[Task brief]: Copy each line containing the word "text" from the records that follow, please.

(Beginning of Records to use)

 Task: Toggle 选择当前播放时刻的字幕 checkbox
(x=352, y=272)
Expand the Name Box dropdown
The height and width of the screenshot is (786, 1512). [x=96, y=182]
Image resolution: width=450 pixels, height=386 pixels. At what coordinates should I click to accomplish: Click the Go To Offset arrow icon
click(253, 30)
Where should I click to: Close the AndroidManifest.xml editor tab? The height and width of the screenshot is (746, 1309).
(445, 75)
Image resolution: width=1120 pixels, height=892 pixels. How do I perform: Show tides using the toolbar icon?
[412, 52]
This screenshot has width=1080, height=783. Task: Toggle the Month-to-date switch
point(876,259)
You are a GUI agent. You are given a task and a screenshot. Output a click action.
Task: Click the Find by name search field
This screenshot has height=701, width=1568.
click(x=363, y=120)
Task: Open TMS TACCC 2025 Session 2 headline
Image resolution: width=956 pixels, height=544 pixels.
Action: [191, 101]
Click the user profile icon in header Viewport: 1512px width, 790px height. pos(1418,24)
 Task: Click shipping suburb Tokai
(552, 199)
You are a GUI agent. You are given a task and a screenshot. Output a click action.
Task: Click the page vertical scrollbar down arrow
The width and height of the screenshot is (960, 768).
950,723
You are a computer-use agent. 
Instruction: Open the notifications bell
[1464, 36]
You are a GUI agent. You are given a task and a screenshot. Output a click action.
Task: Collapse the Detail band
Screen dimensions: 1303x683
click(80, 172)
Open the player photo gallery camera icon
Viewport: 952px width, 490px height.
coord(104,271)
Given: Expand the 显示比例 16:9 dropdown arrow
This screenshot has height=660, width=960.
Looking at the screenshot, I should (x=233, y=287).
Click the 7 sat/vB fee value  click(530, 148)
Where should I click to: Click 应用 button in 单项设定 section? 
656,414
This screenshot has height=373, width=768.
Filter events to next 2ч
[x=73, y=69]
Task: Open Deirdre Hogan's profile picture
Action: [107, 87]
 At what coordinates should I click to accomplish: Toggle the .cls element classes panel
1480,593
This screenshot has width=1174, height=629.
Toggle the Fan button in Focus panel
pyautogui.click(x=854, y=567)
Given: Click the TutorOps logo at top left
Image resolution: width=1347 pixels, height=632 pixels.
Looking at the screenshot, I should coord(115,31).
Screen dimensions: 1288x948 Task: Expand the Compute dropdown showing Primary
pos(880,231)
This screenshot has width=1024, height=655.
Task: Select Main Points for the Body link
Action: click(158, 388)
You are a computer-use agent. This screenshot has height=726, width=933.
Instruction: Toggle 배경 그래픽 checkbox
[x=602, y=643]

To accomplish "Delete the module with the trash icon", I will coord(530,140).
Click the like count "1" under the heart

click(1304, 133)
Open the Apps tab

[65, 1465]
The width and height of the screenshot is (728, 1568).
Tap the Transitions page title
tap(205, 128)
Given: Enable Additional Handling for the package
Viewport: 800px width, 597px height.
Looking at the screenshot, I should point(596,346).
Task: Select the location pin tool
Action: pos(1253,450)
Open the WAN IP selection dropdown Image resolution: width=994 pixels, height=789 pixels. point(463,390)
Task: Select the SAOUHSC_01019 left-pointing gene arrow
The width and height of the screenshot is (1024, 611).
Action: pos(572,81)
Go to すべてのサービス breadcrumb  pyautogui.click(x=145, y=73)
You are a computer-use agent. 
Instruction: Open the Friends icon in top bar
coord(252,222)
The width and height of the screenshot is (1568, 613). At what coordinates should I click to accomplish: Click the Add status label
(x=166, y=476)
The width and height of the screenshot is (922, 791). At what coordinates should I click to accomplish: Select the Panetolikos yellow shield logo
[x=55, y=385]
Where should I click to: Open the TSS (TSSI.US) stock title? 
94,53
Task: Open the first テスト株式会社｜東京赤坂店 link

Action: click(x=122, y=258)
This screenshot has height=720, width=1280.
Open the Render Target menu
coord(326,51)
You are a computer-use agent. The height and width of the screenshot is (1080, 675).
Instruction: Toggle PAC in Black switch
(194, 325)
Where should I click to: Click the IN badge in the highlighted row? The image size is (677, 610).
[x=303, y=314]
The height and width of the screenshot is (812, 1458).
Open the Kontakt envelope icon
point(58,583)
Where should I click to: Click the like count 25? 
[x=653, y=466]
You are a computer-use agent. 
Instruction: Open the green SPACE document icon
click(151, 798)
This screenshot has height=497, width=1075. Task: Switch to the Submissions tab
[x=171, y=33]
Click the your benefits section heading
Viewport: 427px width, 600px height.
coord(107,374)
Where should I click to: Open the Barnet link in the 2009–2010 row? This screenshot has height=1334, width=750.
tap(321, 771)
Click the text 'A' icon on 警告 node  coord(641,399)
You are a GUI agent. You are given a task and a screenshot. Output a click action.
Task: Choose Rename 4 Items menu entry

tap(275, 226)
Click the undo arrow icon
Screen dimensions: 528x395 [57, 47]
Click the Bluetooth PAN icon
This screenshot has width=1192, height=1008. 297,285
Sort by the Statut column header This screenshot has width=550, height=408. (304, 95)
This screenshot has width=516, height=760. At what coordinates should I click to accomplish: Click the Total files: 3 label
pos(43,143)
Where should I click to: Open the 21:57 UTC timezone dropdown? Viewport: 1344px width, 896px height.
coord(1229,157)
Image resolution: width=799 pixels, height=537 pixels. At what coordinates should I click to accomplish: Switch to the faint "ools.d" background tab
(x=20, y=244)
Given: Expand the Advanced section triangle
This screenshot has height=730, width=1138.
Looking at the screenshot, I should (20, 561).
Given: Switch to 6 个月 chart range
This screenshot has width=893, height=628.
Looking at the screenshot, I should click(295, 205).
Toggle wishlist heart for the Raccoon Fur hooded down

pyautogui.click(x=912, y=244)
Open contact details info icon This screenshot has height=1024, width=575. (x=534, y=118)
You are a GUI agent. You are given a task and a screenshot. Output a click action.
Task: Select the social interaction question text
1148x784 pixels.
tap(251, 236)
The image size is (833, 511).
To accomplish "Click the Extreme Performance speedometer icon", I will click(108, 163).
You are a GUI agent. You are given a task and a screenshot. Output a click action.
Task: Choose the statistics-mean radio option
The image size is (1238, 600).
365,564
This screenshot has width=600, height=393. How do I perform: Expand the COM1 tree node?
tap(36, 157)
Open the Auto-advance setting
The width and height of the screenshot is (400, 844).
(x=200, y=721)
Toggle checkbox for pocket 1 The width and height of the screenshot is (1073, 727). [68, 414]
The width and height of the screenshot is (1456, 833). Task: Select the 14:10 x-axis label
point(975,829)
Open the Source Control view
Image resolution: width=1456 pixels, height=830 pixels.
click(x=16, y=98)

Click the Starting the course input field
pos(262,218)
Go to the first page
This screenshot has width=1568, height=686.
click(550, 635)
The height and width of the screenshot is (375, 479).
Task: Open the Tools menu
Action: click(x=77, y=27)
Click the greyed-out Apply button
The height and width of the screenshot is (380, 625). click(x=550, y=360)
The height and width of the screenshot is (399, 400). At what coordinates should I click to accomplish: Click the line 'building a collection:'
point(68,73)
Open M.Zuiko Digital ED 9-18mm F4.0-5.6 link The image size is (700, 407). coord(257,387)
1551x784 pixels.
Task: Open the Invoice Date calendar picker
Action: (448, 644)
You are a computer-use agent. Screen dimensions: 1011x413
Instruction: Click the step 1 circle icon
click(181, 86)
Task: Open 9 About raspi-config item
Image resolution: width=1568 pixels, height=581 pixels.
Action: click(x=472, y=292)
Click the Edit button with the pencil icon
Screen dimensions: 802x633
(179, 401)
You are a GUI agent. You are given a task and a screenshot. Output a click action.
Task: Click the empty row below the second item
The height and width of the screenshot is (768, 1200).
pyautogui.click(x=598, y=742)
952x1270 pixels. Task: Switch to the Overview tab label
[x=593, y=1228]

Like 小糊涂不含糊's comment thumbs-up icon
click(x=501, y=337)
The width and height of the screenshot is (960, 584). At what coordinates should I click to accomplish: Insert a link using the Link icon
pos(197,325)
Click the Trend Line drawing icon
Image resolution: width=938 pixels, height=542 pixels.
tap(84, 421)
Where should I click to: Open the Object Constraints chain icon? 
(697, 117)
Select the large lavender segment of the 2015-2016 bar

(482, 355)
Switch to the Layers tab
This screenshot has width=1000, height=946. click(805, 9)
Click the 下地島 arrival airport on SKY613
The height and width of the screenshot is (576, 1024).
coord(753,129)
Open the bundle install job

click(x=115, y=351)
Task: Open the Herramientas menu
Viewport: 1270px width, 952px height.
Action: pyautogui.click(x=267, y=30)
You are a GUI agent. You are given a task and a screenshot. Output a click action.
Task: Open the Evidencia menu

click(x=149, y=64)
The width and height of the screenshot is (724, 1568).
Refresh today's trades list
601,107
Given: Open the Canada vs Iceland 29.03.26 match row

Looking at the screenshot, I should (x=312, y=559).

(End of Records to use)

[Response to this task]:
Click the text 'A' icon on 警告 node  coord(641,399)
Task: Select the social interaction question text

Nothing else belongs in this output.